- _Work item_: Each record should appear again in the response exactly as it does in the original.

- _Entries taken from a collection_:
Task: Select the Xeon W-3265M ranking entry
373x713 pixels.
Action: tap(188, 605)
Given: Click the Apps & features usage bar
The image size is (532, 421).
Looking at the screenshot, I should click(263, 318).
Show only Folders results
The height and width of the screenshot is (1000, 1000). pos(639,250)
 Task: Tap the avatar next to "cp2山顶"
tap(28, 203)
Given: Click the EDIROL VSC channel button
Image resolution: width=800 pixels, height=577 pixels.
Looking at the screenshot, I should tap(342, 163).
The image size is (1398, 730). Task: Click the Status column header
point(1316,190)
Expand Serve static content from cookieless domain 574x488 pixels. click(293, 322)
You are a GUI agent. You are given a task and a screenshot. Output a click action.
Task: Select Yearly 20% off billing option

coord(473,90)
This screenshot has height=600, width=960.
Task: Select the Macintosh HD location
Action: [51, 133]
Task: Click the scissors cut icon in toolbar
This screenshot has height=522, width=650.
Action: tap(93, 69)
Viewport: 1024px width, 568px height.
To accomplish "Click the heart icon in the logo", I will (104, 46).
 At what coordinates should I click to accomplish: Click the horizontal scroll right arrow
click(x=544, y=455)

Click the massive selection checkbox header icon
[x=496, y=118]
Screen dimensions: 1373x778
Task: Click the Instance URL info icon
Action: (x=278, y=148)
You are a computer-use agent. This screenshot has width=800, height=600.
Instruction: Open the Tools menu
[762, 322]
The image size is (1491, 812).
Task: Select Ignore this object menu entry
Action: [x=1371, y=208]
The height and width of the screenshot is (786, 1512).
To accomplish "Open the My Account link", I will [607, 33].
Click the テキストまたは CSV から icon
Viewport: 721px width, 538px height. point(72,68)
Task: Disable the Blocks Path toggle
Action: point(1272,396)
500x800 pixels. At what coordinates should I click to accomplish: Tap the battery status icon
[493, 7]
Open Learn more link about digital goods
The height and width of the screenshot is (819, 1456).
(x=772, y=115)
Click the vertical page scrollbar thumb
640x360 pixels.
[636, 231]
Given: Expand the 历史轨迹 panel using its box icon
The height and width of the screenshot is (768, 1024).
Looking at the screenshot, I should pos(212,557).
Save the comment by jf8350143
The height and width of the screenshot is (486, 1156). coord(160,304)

- _Written response_:
Task: Select the Xeon W-3265M ranking entry
373x713 pixels.
Action: tap(188, 605)
Given: Click the Apps & features usage bar
The image size is (532, 421).
Looking at the screenshot, I should click(263, 318).
Show only Folders results
The height and width of the screenshot is (1000, 1000). pos(639,250)
 Task: Tap the avatar next to "cp2山顶"
tap(28, 203)
Given: Click the EDIROL VSC channel button
Image resolution: width=800 pixels, height=577 pixels.
Looking at the screenshot, I should tap(342, 163).
The image size is (1398, 730). Task: Click the Status column header
point(1316,190)
Expand Serve static content from cookieless domain 574x488 pixels. click(293, 322)
You are a GUI agent. You are given a task and a screenshot. Output a click action.
Task: Select Yearly 20% off billing option

coord(473,90)
This screenshot has height=600, width=960.
Task: Select the Macintosh HD location
Action: [51, 133]
Task: Click the scissors cut icon in toolbar
This screenshot has height=522, width=650.
Action: tap(93, 69)
Viewport: 1024px width, 568px height.
To accomplish "Click the heart icon in the logo", I will (104, 46).
 At what coordinates should I click to accomplish: Click the horizontal scroll right arrow
click(x=544, y=455)

Click the massive selection checkbox header icon
[x=496, y=118]
Screen dimensions: 1373x778
Task: Click the Instance URL info icon
Action: (x=278, y=148)
You are a computer-use agent. This screenshot has width=800, height=600.
Instruction: Open the Tools menu
[762, 322]
The image size is (1491, 812).
Task: Select Ignore this object menu entry
Action: [x=1371, y=208]
The height and width of the screenshot is (786, 1512).
To accomplish "Open the My Account link", I will [607, 33].
Click the テキストまたは CSV から icon
Viewport: 721px width, 538px height. point(72,68)
Task: Disable the Blocks Path toggle
Action: point(1272,396)
500x800 pixels. At what coordinates should I click to accomplish: Tap the battery status icon
[493, 7]
Open Learn more link about digital goods
The height and width of the screenshot is (819, 1456).
(x=772, y=115)
Click the vertical page scrollbar thumb
640x360 pixels.
[636, 231]
Given: Expand the 历史轨迹 panel using its box icon
The height and width of the screenshot is (768, 1024).
Looking at the screenshot, I should pos(212,557).
Save the comment by jf8350143
The height and width of the screenshot is (486, 1156). coord(160,304)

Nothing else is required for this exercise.